Medieval doodles prove it's good to scribble
Medieval scribes got just as bored at work as you do. Hunched over
piles of parchment and the heavy books they were tasked with copying,
long before Gutenberg and Xerox changed everything, they responded in
the same way - by doodling.
Stick men, scribbles and 1,000-year-old smiley faces adorn the
margins and blank pages of the world's oldest manuscripts.
For a book historian in the Netherlands, they represent a portal to a
lost time, and are as rich a source of discovery as the texts
Erik Kwakkel, from Leiden University, the oldest university in the
Netherlands, says there are two types of medieval doodle: the idle
shapes that we all produce; and "pen trials", which scribes used to get
their nibs flowing after regular cutting.
"This was a time when a book cost as much as a second-hand car today
and there was no scrap paper," Kwakkel explains after revealing his
latest discovery: a rare medieval bookmark. "One of the few places you
could test your pen were the pages of completed books."
Some of the scribbles are elaborate and diversionary, taking longer
than needed to test a pen. Others are more basic and reveal that scribes
were no artists. The least imaginative doodlers would write, repeatedly,
"probatio pennae" ("I test my pen").
The doodles, often made by monastic scribes who worked only for the
glory of God, are "the closest we can get to the users of these books
and their lives", Dr. Kwakkel said.

## DATASET EXCERPT
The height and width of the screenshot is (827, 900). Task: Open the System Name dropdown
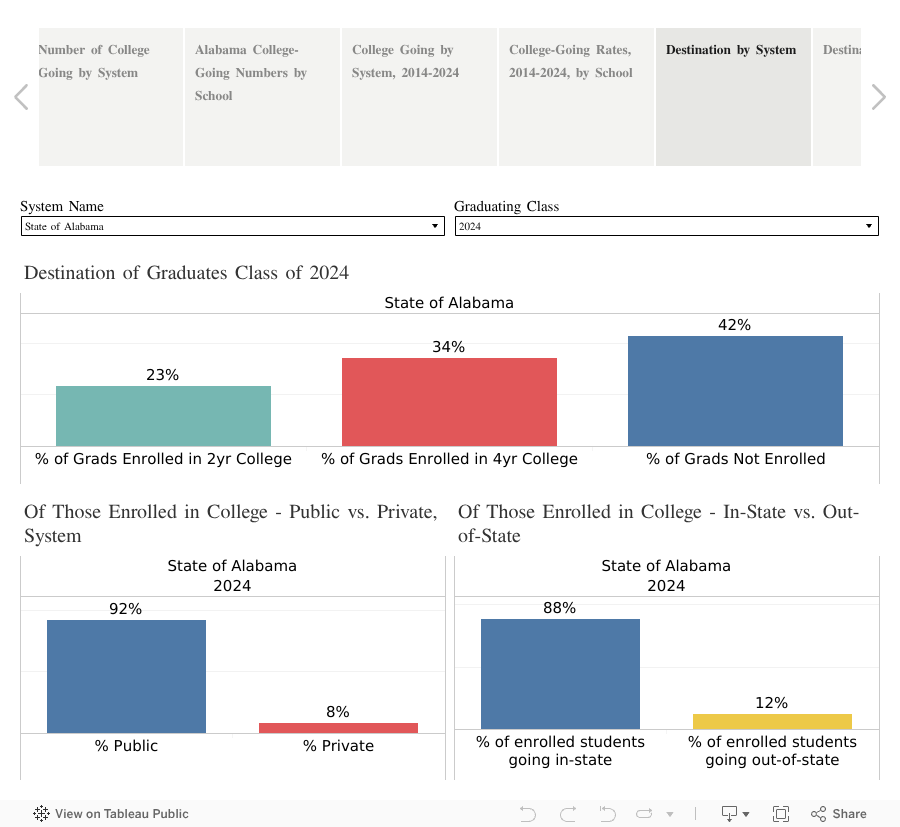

## GOAL OF THE EXERCISE
Carry on the piece about medieval scribes' doodles, writing on from its last sentence.

## SOLVED PROBLEM
The 44-year-old, whose work is fascinating the modern reader via his
blog and social media, has studied scribes who moved from the
Netherlands to Kent. "You can see how they adapted their writing style,"
he says. "But when you look at their pen trials, they switch back." Dr
Kwakkel uses these accidental signatures to trace the movement and work
of scribes, the nameless printers and photocopiers of their time.
They also offer clues about personality and mood. Law manuscripts
feature more smiley faces than other types of work, the academic says.
"In general there is hardly any book that doesn't have at least one
addition to the text. Some books have lots from scribes, opening a
window on the scriptorium [writing room]."
The unearthed bookmark, which is headline news in the Netherlands
this weekend, had been lost for at least a century inside the pages of a
manuscript at Leiden University. A circular disc that the reader could
also turn to mark the column they had left, it is one of only 35 that
survives, and dates to the 13th century.
"You can see thumbprints on it," Dr. Kwakkel says. "You're on that
level of contact with these people. It shows that manuscripts are not
dead things on shelves, but almost living organisms we can use and learn
so much from."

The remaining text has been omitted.